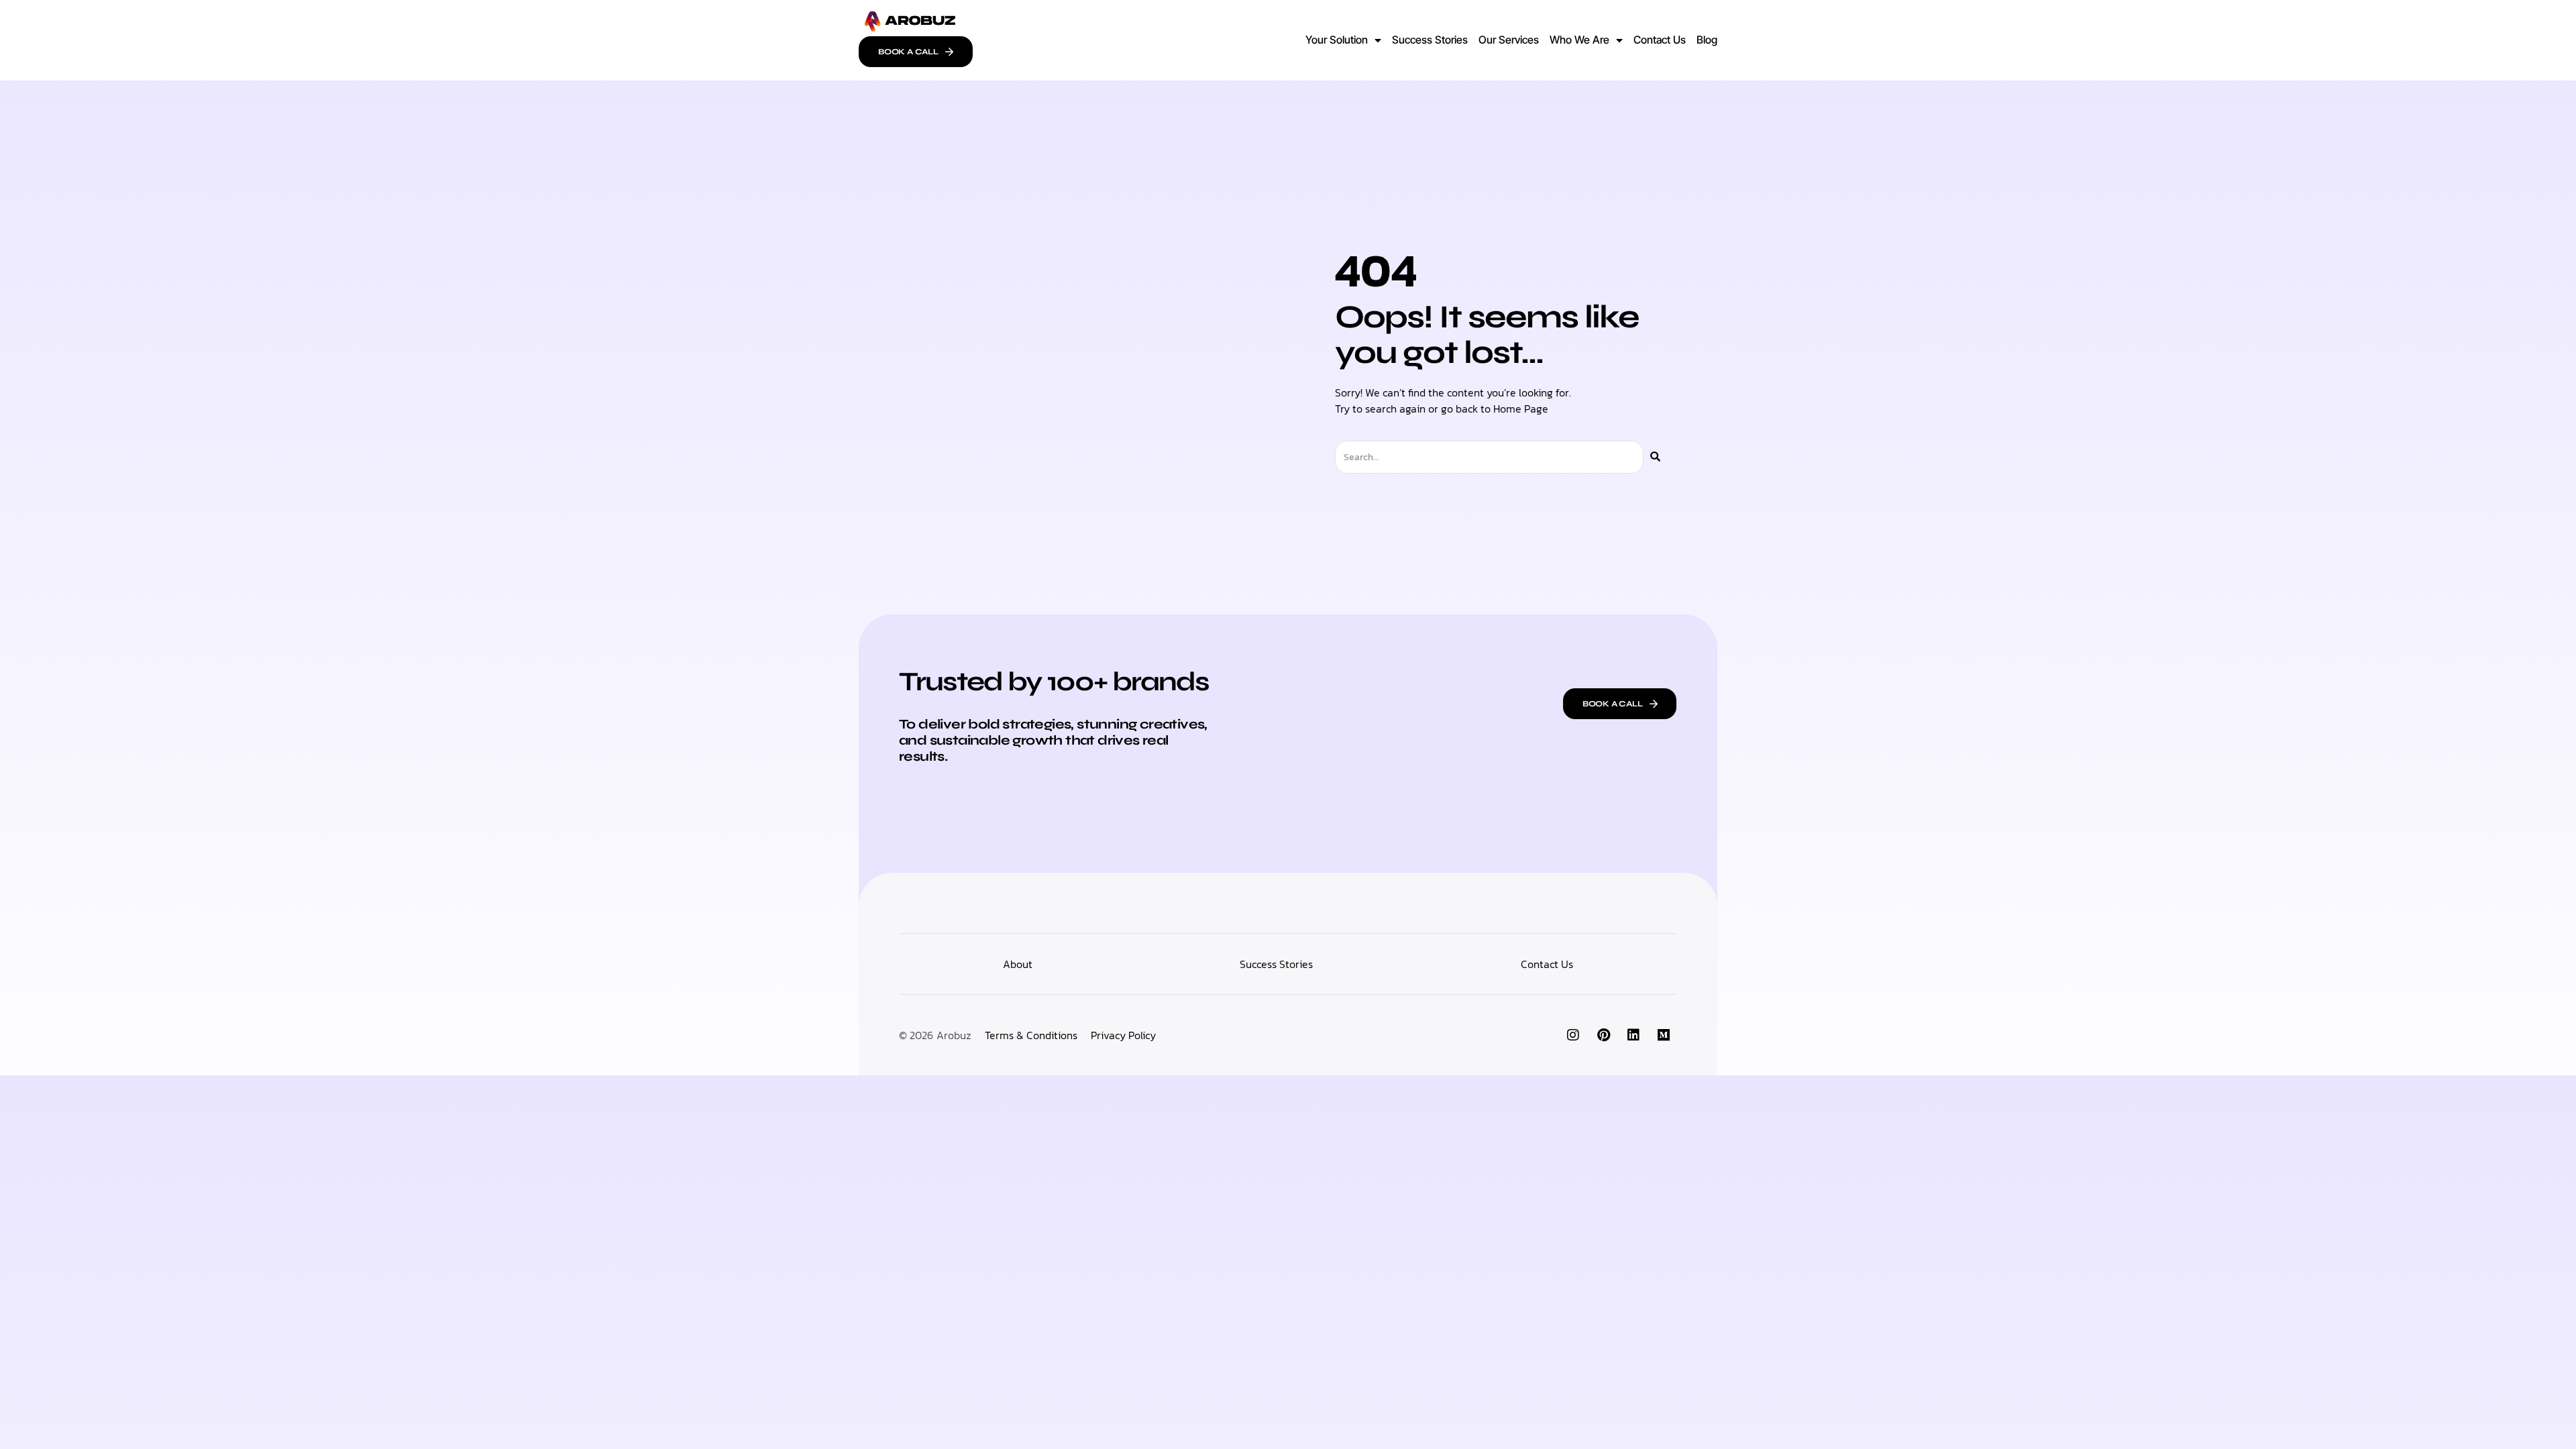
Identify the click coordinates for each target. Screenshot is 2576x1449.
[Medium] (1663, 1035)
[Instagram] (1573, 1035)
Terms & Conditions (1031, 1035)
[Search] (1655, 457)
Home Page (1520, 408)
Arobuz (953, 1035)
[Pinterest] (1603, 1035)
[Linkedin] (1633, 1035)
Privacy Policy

- _Problem to solve_: Copy the entries above faithfully and omit every image.

- _Completed exercise_:
Identify the click coordinates for each target. Screenshot is 2576x1449.
[Medium] (1663, 1035)
[Instagram] (1573, 1035)
Terms & Conditions (1031, 1035)
[Search] (1655, 457)
Home Page (1520, 408)
Arobuz (953, 1035)
[Pinterest] (1603, 1035)
[Linkedin] (1633, 1035)
Privacy Policy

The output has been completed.